Thursday, April 2, 2009

Two Items, Unrelated (Except for a Big Ten Connection)

a. In a quiet backwater of the news world today, there is a piece about President Obama's nomination for the director of the US Census, which bears significance on this blog's subject matter, though admittedly only in a peripheral way.

Obama's choice is a man named Robert Groves, who served as the associate director of statistical design for the Census from 1990-92. Groves, who is a professor at the University of Michigan, caused a minor kerfuffle during his tenure there for pointing out that the Census's statistical sampling methods were remarkably crude: then as now, the Census works by mailing people forms and counting the replies. This results in dramatic undercounts in areas where people are less likely to have stable, long-term addresses--places that typically vote disproportionately for Democrats. And members of the Republican party have fought against anything other than the 19th-century "head count" method ever since.

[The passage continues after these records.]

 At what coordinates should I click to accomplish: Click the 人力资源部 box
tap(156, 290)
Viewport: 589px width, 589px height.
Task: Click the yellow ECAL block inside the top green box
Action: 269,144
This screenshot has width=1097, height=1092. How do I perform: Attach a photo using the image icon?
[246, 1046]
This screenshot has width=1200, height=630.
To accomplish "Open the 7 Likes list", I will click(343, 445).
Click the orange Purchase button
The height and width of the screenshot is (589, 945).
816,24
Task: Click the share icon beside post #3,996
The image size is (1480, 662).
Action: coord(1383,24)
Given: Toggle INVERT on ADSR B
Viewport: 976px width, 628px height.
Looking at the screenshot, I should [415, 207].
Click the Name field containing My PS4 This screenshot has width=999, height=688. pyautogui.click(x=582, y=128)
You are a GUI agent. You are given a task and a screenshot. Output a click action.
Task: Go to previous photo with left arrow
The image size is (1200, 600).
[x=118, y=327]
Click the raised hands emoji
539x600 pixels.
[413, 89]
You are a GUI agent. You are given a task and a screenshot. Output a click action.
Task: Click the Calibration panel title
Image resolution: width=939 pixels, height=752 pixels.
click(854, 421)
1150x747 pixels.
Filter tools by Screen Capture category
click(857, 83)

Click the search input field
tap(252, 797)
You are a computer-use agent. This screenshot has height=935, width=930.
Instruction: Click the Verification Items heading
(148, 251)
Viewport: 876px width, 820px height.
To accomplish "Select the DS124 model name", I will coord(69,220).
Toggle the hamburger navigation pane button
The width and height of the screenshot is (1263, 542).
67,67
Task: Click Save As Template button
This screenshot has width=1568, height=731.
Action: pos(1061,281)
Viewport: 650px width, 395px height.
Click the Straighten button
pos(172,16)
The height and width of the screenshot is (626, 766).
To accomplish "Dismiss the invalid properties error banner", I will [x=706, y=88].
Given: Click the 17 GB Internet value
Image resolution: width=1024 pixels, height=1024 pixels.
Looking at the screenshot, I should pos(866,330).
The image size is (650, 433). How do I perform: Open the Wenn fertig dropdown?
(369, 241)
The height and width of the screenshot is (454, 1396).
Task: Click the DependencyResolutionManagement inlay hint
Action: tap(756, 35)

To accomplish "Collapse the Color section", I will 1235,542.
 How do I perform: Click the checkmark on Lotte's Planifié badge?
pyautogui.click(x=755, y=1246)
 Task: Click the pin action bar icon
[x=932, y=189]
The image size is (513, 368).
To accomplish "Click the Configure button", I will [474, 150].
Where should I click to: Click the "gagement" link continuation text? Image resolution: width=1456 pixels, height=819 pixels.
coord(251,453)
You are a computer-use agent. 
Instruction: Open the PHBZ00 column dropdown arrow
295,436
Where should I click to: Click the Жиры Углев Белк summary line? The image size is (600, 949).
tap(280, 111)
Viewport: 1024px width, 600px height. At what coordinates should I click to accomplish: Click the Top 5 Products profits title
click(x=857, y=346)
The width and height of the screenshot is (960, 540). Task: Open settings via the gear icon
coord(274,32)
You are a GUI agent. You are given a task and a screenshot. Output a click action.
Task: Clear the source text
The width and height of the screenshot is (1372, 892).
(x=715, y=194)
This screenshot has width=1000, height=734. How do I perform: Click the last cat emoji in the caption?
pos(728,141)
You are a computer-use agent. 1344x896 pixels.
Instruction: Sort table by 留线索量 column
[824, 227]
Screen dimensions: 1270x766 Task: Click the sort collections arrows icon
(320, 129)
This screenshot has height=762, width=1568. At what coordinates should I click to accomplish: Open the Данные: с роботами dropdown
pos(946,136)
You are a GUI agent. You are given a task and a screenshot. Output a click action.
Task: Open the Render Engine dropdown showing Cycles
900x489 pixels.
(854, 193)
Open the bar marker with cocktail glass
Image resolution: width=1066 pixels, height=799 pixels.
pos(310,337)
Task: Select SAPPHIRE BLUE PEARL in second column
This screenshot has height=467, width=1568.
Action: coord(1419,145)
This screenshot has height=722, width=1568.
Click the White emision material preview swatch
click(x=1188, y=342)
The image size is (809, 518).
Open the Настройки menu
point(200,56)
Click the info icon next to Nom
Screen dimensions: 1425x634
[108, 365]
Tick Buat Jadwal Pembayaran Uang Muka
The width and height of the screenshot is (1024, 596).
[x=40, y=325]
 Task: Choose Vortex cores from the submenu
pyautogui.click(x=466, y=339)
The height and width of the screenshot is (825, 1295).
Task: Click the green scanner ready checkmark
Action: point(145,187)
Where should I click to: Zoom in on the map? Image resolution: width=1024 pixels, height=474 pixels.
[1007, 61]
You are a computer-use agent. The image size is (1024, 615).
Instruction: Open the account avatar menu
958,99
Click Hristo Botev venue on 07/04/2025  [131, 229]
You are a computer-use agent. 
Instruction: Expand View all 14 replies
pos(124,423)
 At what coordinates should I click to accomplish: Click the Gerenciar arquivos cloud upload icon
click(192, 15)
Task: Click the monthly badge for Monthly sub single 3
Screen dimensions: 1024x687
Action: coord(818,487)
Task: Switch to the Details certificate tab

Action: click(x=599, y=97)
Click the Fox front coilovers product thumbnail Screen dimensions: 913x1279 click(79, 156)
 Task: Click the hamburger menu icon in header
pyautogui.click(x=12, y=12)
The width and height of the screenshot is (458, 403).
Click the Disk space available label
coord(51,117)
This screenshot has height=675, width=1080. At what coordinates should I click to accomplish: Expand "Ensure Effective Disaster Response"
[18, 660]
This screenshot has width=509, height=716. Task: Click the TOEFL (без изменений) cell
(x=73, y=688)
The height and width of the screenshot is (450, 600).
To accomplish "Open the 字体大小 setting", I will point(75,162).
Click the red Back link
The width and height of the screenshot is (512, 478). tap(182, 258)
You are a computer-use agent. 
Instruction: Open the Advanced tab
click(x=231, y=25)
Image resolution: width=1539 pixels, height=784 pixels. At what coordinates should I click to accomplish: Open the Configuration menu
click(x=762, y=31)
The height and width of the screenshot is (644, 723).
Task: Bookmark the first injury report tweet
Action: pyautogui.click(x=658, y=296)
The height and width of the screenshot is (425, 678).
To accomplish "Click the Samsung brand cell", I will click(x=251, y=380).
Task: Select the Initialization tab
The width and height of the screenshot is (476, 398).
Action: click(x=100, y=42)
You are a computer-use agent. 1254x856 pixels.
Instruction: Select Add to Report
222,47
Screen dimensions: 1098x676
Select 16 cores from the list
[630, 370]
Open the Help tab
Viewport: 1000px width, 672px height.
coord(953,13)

The key point here, from my perspective, is not especially about who benefits in the short run from possible changes to how the Census is administered (and there will be no changes for the 2010 census according to the AP story). What is critical is this story represents yet another area in which a war is being waged on scientists simply by virtue of the disinterested information they provide to the government such that the government will make good long-term decisions. For the most part this war has been waged by, and on behalf of, the members of the Republican party, and found its greatest and most effective expression in the machinations of the Bush administration. And though the Republican party may be in something of a retreat at the moment, its far right wing--which clearly dictates the national Party's policies--continues to oppose the entire intellectual structure that allows science to thrive, and does so with great ferocity. That is, the Groves nomination constitutes a threat not only because it might marginally diminish Republican power, but more importantly because it demonstrates a totally different way to arrange government, where non-partisan civil servants provide the best and most accurate data to policy-makers.

Or to put it another way, the reaction against the Groves nomination, which is already quite clear based on the quotes in the AP article, is of a piece with the Republican intimidation of career scientists and policy experts at NASA, the NSF, the FDA and NIH to name but a few, on subjects ranging from global warming, the extinction of endangered species, and the teaching of evolution. To this list we can now add, "how to count a sample of people properly."

b. The Milwaukee Journal Sentinel ran an article over the weekend illustrating in detail the kind of money sloshing around medical schools these days, in which Big Pharma supports the ongoing "education," if it can be called that with a straight face, of physicians. Keep in mind that what goes on at the University of Wiscosin is no different than many or even most other medical schools in the US. I have little to comment on the article other than to say, "read it." Props to the Carlat Blog for the heads-up.